The terms of ss 126(5) and 130(b) of the MHCIFP Act direct the Court's attention to "the matters alleged in the supporting documentation" and whether those allegations would, if proved, "justify" the making of an extension order.
The expression "supporting documentation" naturally refers back to the terms of s 125 which states that an application, which is to be made by the Attorney General, for an extension order must be "supported by documentation" meeting the descriptions specified in pars (a) and (b) of that section. Consequently, the "supporting documentation" is the documentation provided by the Attorney General in support of his application and does not include evidence provided by the defendant in opposition. In this case, the supporting documentation was:
1. the plaintiff's affidavit evidence and exhibits addressing each of the relevant matters referred to in s 127(2); and
2. the reports of Dr Furst, forensic psychiatrist, concerning the defendant's risk of causing serious harm, need for ongoing management and why the risk cannot be adequately managed by other less restrictive means.
The Court is then required to identify what matters are alleged in this documentation and, for the purposes of ss 126(5) and 130(b), to assume that those matters are proved. The general nature of this task was described by the Court of Appeal in relation to similar provisions in earlier high risk offender legislation in Attorney General for New South Wales v Tillman [2007] NSWCA 119 (Tillman) at [98] (Mason P, Santow and Tobias JJA) in the following terms, which are equally applicable in the present case:
"The task assigned by s16(1)(b) [corresponding to s 130(b) of the MHCIFP Act] is for the Court to look at what is alleged in the supporting documentation to see whether it would, if proved, justify the making of either a continuing detention order or extended supervision order (s16(1)(b)). In determining whether the power to grant an interim order is enlivened, the Court is not involved in weighing that documentation or predicting the ultimate result. The power is enlivened if the supporting documentation would, if proved, justify the making of either category of final order bearing in mind the elevated standard of proof stated in ss17(2) and (3) [corresponding to s 122(1)]. That threshold question is to be resolved without considering what evidence might be called by the offender at the final hearing.

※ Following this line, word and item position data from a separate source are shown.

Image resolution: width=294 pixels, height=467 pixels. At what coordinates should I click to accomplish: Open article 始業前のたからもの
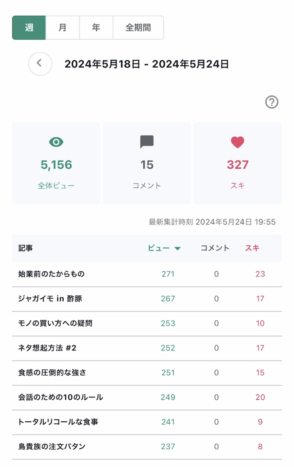tap(51, 274)
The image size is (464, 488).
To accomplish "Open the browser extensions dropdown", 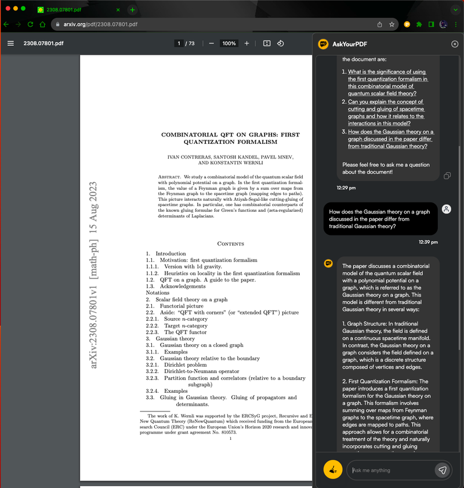I will point(419,24).
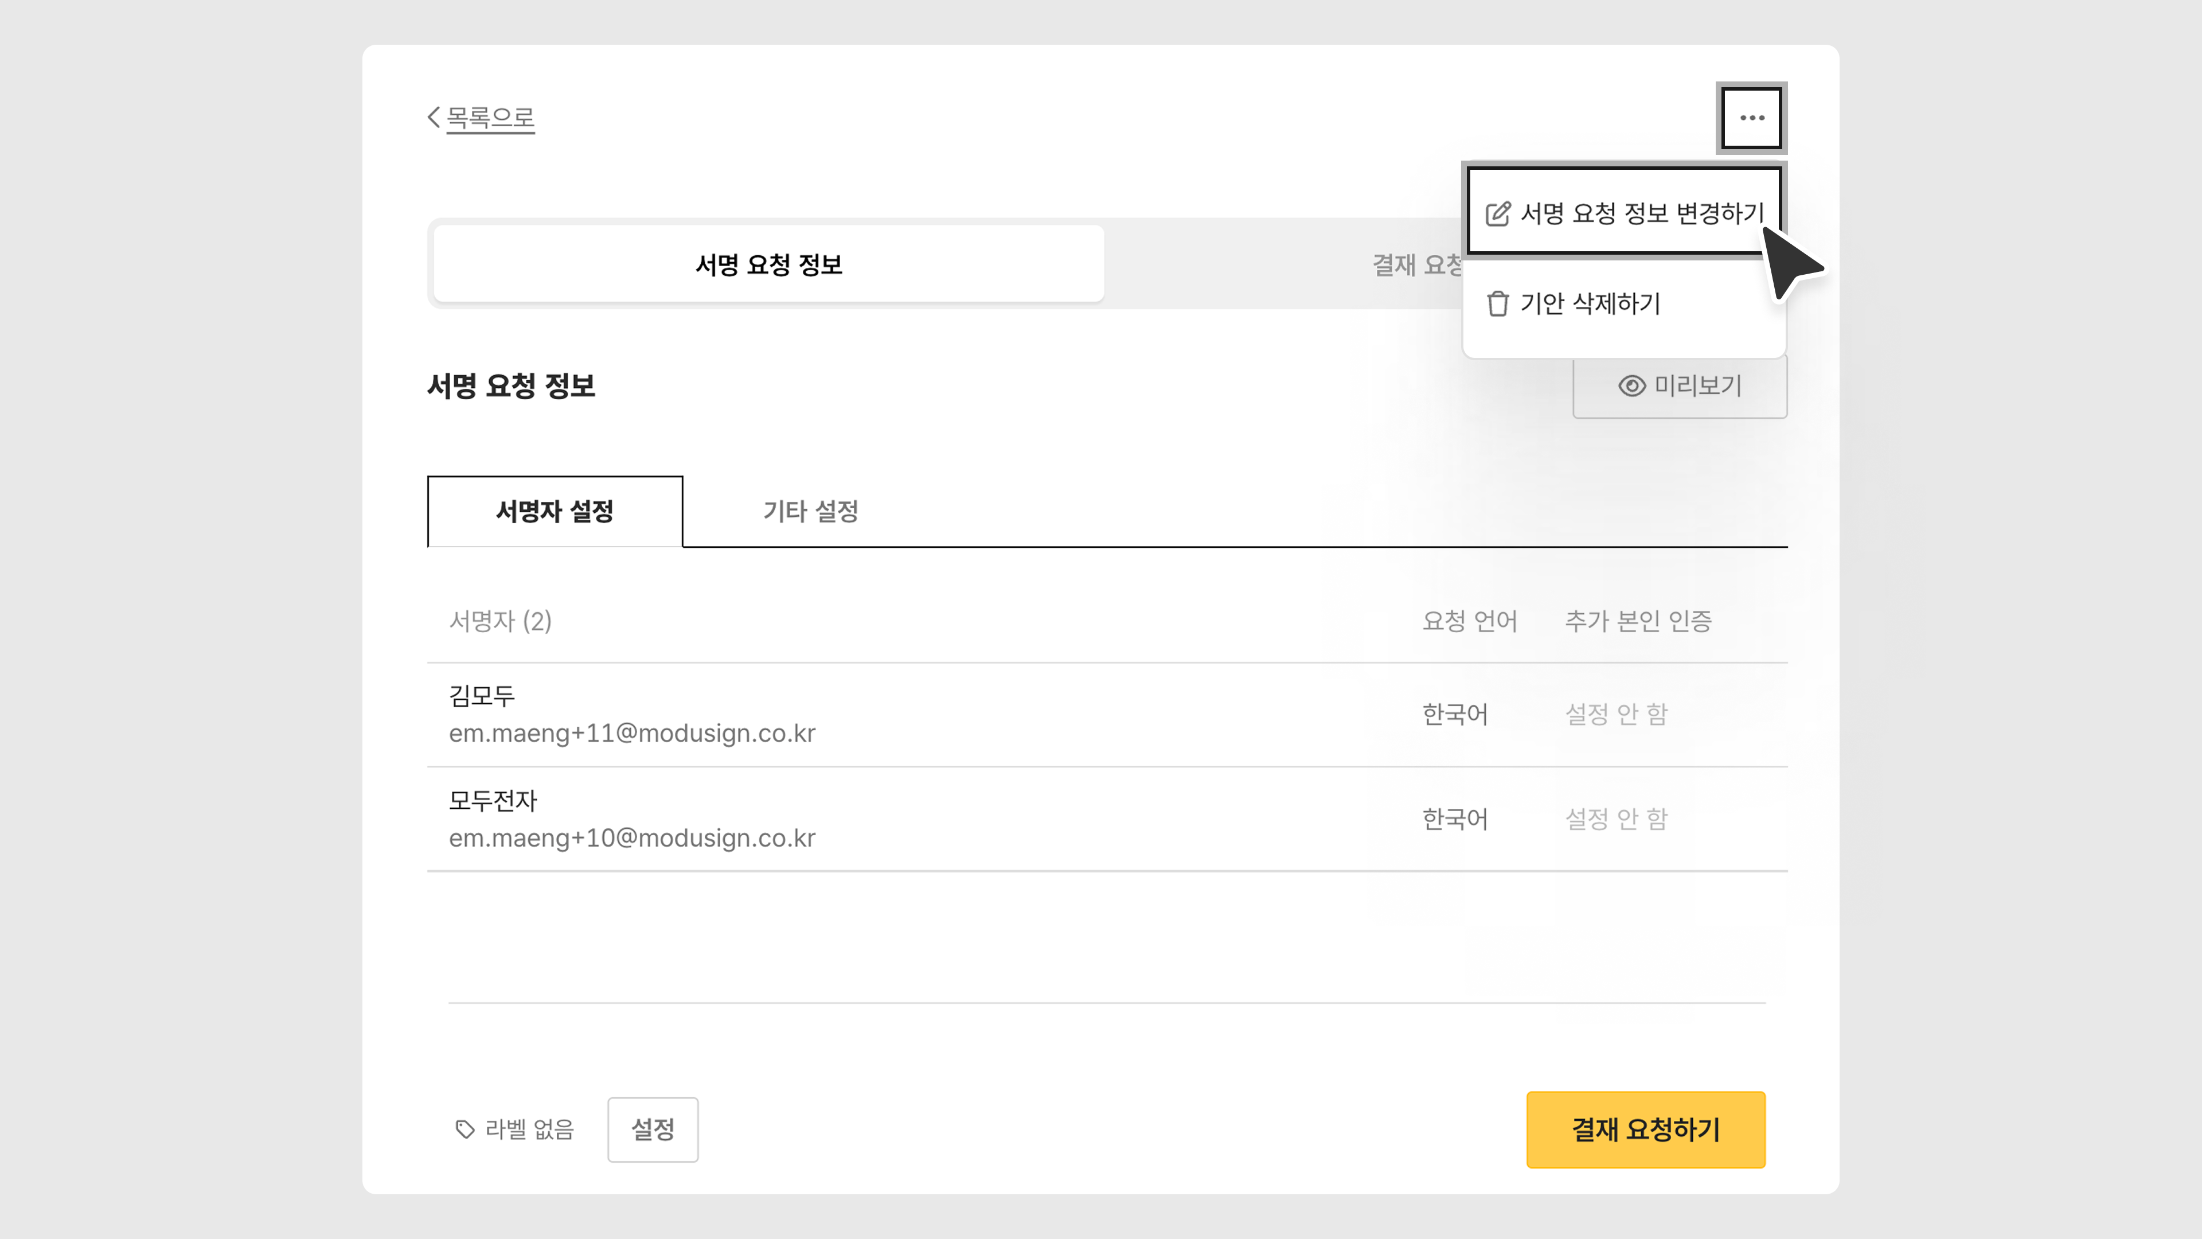Select the 서명자 설정 tab
The height and width of the screenshot is (1239, 2202).
pos(555,511)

Indeed, it is to be considered without taking into account the evidence (if any) called by the offender at the interim hearing: such evidence may go to (relevant) discretionary matters, but would not cast light upon what is alleged in the Attorney General's supporting documentation."(emphasis in original)
In Attorney General for New South Wales v Kapeen [2017] NSWSC 226, Beech-Jones J explained the position, at [15], as follows:
"The reference in both these provisions [corresponding to ss 126(5) and 130(b)] to the "matters alleged in the supporting documentation" and whether those matters "if proved" would justify the relevant form of order, directs attention to the material put before the Court by the Attorney General on this application. To the extent that supporting documentation sets out factual matters and opinions on matters of fact the Court does not, at this point, engage in any considered evaluation of whether those factual matters are well-founded but instead proceeds on the basis they are proven."
Whether the making of an extension order would be "justified" depends, in part, upon s 122, which governs when an extension order can be made. It also depends on the proper construction of the word "justify" in ss 126(5) and 130.
By virtue of s 122 MHCIFP Act, an extension order can be made if, and only if, the Court is satisfied to a high degree of probability that:
1. the defendant poses an unacceptable risk of causing serious harm to others if he ceases being a forensic patient; and
2. the risk cannot be adequately managed by other less restrictive means.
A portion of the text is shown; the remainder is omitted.